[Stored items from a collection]

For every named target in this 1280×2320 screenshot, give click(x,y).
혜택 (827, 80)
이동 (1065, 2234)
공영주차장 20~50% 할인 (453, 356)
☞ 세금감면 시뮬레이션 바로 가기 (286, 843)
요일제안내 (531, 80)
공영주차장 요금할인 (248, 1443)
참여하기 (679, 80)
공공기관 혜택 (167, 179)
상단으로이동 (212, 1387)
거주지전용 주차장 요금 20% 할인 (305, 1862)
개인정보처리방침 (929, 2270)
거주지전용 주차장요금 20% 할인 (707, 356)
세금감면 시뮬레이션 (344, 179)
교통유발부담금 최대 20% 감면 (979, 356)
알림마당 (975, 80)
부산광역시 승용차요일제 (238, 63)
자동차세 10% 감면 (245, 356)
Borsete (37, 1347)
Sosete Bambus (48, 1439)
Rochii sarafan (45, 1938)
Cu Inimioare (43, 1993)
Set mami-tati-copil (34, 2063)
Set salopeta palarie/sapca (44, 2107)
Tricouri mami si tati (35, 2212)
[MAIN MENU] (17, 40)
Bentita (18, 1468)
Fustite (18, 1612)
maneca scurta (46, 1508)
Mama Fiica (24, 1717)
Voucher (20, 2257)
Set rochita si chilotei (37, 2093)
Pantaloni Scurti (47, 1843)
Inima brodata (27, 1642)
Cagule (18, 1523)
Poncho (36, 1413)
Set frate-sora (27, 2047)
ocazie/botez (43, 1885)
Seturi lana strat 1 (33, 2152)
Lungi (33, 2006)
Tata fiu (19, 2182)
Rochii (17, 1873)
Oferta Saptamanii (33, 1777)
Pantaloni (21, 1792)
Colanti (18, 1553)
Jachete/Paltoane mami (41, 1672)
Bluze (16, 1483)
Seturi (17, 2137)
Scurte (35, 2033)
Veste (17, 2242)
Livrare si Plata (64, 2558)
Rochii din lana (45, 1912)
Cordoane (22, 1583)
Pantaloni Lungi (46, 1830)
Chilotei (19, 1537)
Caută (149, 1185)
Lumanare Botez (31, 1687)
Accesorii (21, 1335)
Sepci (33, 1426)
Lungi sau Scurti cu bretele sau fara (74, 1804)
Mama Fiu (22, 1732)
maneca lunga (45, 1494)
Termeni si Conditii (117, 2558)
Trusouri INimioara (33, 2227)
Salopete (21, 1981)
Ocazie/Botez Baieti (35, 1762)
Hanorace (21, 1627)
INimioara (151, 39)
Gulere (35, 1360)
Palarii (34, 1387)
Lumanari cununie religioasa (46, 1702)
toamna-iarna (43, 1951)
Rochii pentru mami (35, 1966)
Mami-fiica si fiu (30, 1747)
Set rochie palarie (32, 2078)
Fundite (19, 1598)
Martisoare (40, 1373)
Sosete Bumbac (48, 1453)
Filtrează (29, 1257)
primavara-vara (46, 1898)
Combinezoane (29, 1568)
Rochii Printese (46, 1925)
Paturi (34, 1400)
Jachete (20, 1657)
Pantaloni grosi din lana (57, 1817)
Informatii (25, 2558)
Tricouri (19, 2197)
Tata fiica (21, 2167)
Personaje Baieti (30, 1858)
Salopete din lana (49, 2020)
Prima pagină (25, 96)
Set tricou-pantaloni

◆ **ASSIGNMENT**
What are the lines, exactly as written above, from the line with "Fustite (18, 1612)" to the line with "toamna-iarna (43, 1951)", both included? Output only those.

◆ **RESPONSE TO THE EXERCISE**
Fustite (18, 1612)
maneca scurta (46, 1508)
Mama Fiica (24, 1717)
Voucher (20, 2257)
Set rochita si chilotei (37, 2093)
Pantaloni Scurti (47, 1843)
Inima brodata (27, 1642)
Cagule (18, 1523)
Poncho (36, 1413)
Set frate-sora (27, 2047)
ocazie/botez (43, 1885)
Seturi lana strat 1 (33, 2152)
Lungi (33, 2006)
Tata fiu (19, 2182)
Rochii (17, 1873)
Oferta Saptamanii (33, 1777)
Pantaloni (21, 1792)
Colanti (18, 1553)
Jachete/Paltoane mami (41, 1672)
Bluze (16, 1483)
Seturi (17, 2137)
Scurte (35, 2033)
Veste (17, 2242)
Livrare si Plata (64, 2558)
Rochii din lana (45, 1912)
Cordoane (22, 1583)
Pantaloni Lungi (46, 1830)
Chilotei (19, 1537)
Caută (149, 1185)
Lumanare Botez (31, 1687)
Accesorii (21, 1335)
Sepci (33, 1426)
Lungi sau Scurti cu bretele sau fara (74, 1804)
Mama Fiu (22, 1732)
maneca lunga (45, 1494)
Termeni si Conditii (117, 2558)
Trusouri INimioara (33, 2227)
Salopete (21, 1981)
Ocazie/Botez Baieti (35, 1762)
Hanorace (21, 1627)
INimioara (151, 39)
Gulere (35, 1360)
Palarii (34, 1387)
Lumanari cununie religioasa (46, 1702)
toamna-iarna (43, 1951)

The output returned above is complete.